En ce sens d’ailleurs, on peut remarquer que ce n’est pas la fonction like à proprement parler qui poserait problème ou qui aurait contribué à endommager la communication entre les gens mais bien plutôt le compte de ces likes. Le fait de compter les likes a gamifié l’expérience au point d’oblitérer le sens et les enjeux du dialogue. Et dans le même temps, plusieurs chercheurs ont noté que le web et le like avaient renforcé cette tendance à se rapprocher, précisément, des audiences dont on sait qu’elles likeront nos posts. Nous enfermant donc dans des milieux homogènes, proches de nous. C’est ce que la recherche appelle des bulles épistémiques (des structures épistémiques sociales relativement homogènes, et les chambres d’écho sont des bulles épistémiques combinées avec une méfiance systématique envers les outsiders).
On devra, en tout cas, s’interroger sur ce que serait un Internet sans like. Un Internet où toute prise de parole, prise de position, production de message, serait moins facilement évaluable. La production de contenu ne viserait plus des métriques mais plutôt à se rapprocher de la justesse d’un message. Évidemment, le like n’est pas seul responsable des maux du Web mais on peut le voir comme un symbole fort de cet univers numérique où tout est devenu métrique, où chaque intervention est instantanément évaluée non pas selon sa pertinence mais selon l’engagement qu’elle suscite. Engagement qui a rarement à voir avec le message ou même l’émetteur mais avec son capital social. Abattre le like apparaitrait comme une démarche salutaire, sans doute pas salvatrice, comme une première étape vers une pacification du dialogue à l’heure du numérique.
Un symbole du web d’aujourd’hui
Le bouton « J’aime » de Facebook est enfin un exemple de graphe de connaissance.
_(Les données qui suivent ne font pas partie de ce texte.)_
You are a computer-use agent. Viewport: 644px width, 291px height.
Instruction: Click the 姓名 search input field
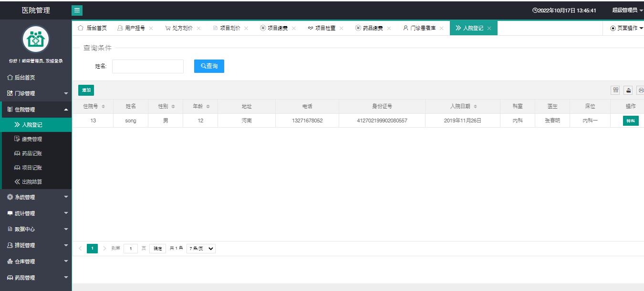point(148,66)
Chaque fois qu’un utilisateur clique sur le bouton « J’aime », il crée une relation entre son profil et l’objet qu’il aime (une publication, une page, etc.). Cette relation peut ensuite être utilisée pour recommander d’autres contenus à l’utilisateur, pour afficher des publicités ciblées ou pour analyser les tendances sociales. C’est notamment ce que soulève Harry Halpin, universitaire américain et spécialiste en philosophie du Web, dans son essai The hidden history of the like Button. L’auteur rappelle que les graphes de connaissance sont actuellement sous le contrôle des entreprises. Cela signifie que ces entreprises ont un accès exclusif à une grande quantité de données sur nos comportements et nos préférences. L’auteur craint que cela puisse mener à une forme de surveillance et de contrôle social.
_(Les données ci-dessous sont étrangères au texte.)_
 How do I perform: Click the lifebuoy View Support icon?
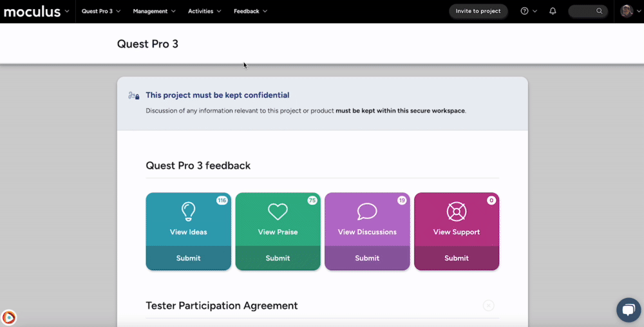coord(456,211)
Le like contient en lui-même toute la rhétorique des réseaux sociaux et, au-delà, du web actuel. Le changer, ce serait aussi changer notre approche du Web. En optant pour l’opacité et la décentralisation des réseaux sociaux par exemple, en cultivant et promouvant une autre vision d’Internet, plus ouverte, démocratique et gratuite. On peut toujours rêver…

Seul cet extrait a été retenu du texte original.